Monday, March 19, 2018

LIFE IS A GAS IN SAN MIGUEL, MEXICO



If you think you have nothing left to learn at age seventy-—think again. I learned two invaluable lessons this week while vacationing in Mexico. It took an emergency for me to absorb them.For the last three years we have opted to find housing through airbnb in our trips to San Miguel, Mexico. Each year it has worked beautifully. Until this year.
Two days ago we jumped across the dog crap on the sidewalk and entered our rental apartment for the first time  that was misportrayed on line. The pictures were totally deceiving. In fact it was not that much cheaper than the near palace we had last year. We were sent the keys by mail.
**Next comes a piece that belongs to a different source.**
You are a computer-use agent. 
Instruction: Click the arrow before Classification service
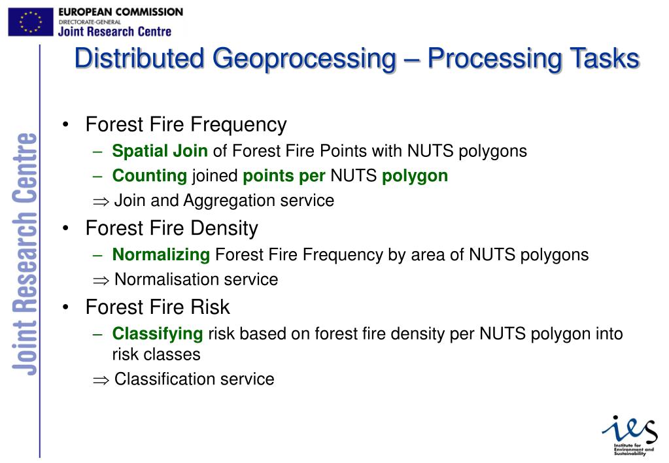(x=101, y=380)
We discovered the place was tiny, dirty and  had no essentials like toilet paper, towels, hair dryer, front door that closed, and storage space (nearly all the cupboards were  padlocked) we tried to find a phone number. Finally we found one on a dirty scrap of paper affixed to the fridge. When we called we found out we were talking to a person in California who was not the owner. She leases for the season and has sublet to us. (She rents for six months and our two weeks of high season is paying for her whole stay!) The real owner owns sixty apartments and is a slum landlord who lives in San Miguel. He does not answer his phone.( Of course.) The sublet person blamed all the problems on the cleaning lady who was non existnet.
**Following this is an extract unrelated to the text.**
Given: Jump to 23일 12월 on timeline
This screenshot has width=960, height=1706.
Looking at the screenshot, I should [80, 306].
The person who sublet to us  demanded all the money up front for our two week stay. The owner is a big conglomerate and big conglomerates have big lawyers. We were screwed. We came face to face with the downside of Airbnb. Suddenly a hotel sounded perfect but it was too late. Everything for a fifty miles radius was full. You think this is bad. just wait!
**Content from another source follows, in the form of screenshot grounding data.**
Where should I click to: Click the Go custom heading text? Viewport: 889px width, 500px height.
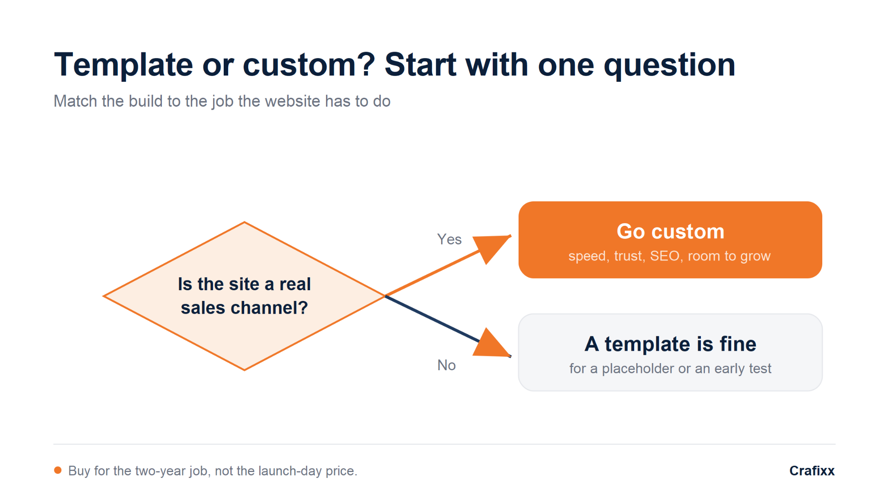(670, 232)
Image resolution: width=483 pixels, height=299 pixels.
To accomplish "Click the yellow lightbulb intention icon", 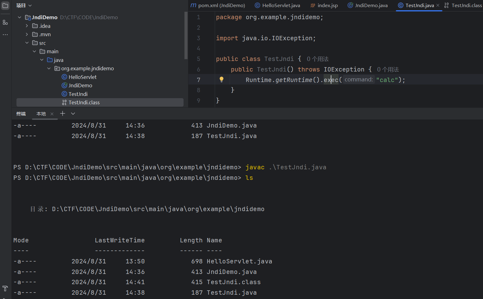I will 222,80.
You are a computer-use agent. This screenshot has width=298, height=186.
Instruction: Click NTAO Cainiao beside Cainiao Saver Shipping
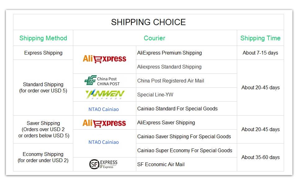(104, 142)

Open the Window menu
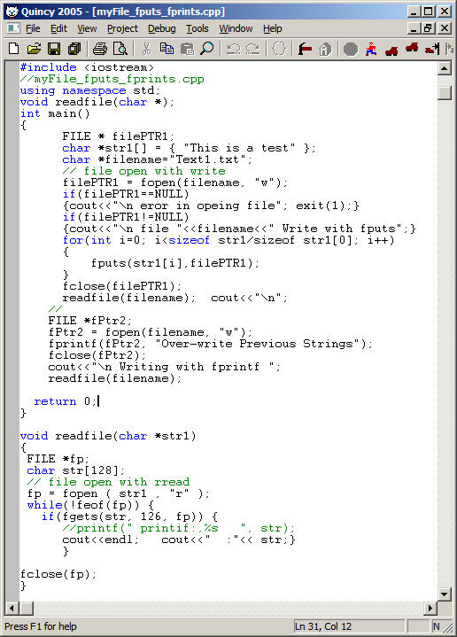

The next day I was in my underwear (sorry for T.M.I. but a necessary part of the story) reading in bed. Suddenly I heard a huge explosion and a whooshing sound like standing next to Niagara Falls and then the room was engulfed with the smell of gas. My husband, fully clothed and reading in the living room, screamed, “Gas explosion. Major gas leak, Get out now!” My husband who is never melodramatic (that is my department) screamed, “Now, now, it is going to blow up any second and we could die!” As he was thundering down the stairs and gas was buzzing in my ears and filling my lungs I was struck with a dilemma. Did I want to die in this gas explosion or run out in the busiest street in San Miguel at the age of seventy in my white underpants and bra. Of course everyone over fifty knows the choice in this dilemma. I chose Death.  As the gas filled the room and I had trouble breathing, I donned my blouse, pants and even my shoes. I skipped lipstick since it was an emergency.
My husband was on the street screaming “gas explosion” and clearing the busy street. It was my job to run into the posh hotel across the street and call the equivalent of 911. I ran in so fast I did not notice that there were glass doors as they were clean ( unlike our place) and had no wire grate. I ran into the doors full speed and bounced back on the street. (Everyday I was there the doorman imitated me bouncing off the closed door when I walked past.) I still have a black and blue mark on my forehead.
The gas men came in trucks with screaming sirens and with my husband  cleared the street and evacuated all apartments near ours. Gas-emergency-Men in masks ran up and down the street yelling in Spanish. (see picture with my husband, Michael, who knows nothing about gas leaks, is directing) Finally a gas emergency man donned in an explosion proof blow-up suit that made him look like the Michelin tire man. He fought his way through the gas to the roof and found that someone had jerry-rigged the gas tank valve with their own repair of plastic to cover a leak. This particular day was hot and the gas expanded in the tank and blew the jerry-rigged cap off and gas filled the house. 
The gas men said these giant tanks are only good for ten years and it was now thirty years old and had had makeshift repairs over the years and they insisted we needed a new tank.  We said we would leave if the owner didn’t put in a new tank. The spokesman for the owner said ‘Adios Amigos.” They still have the money from the renter. We were the sublet. I’ll spare you the entire story but let it be known that the landlord paid no attention to the written order. They jerry-rigged it  yet again, and the owner refused to buy a new water tank. We are helpless unless we wanted to fly home and give up all we have spent on round-trip tickets, etc.
 I got a real taste of what people feel like who are helpless with nowhere to go (everything for miles around was full) and had to settle for a substandard domain and a cruel, selfish prick of a landlord can rule your life. I’m lucky I don’t live with it every day.
The other lesson I learned was more complicated. It was not really a lesson but a message I’d absorbed about body image. During emergencies people react with their gut-- not their mind. As an older woman I know society says, “Your body is totally done by fifty. Don’t under any circumstances, including risk of death, show it publically. When you think about it, when was the last time you saw an older woman’s nude body on television or in a movie. You see every other combination of body and sexuality. All those taboos have been broken but not this one. I’d learned my lesson well.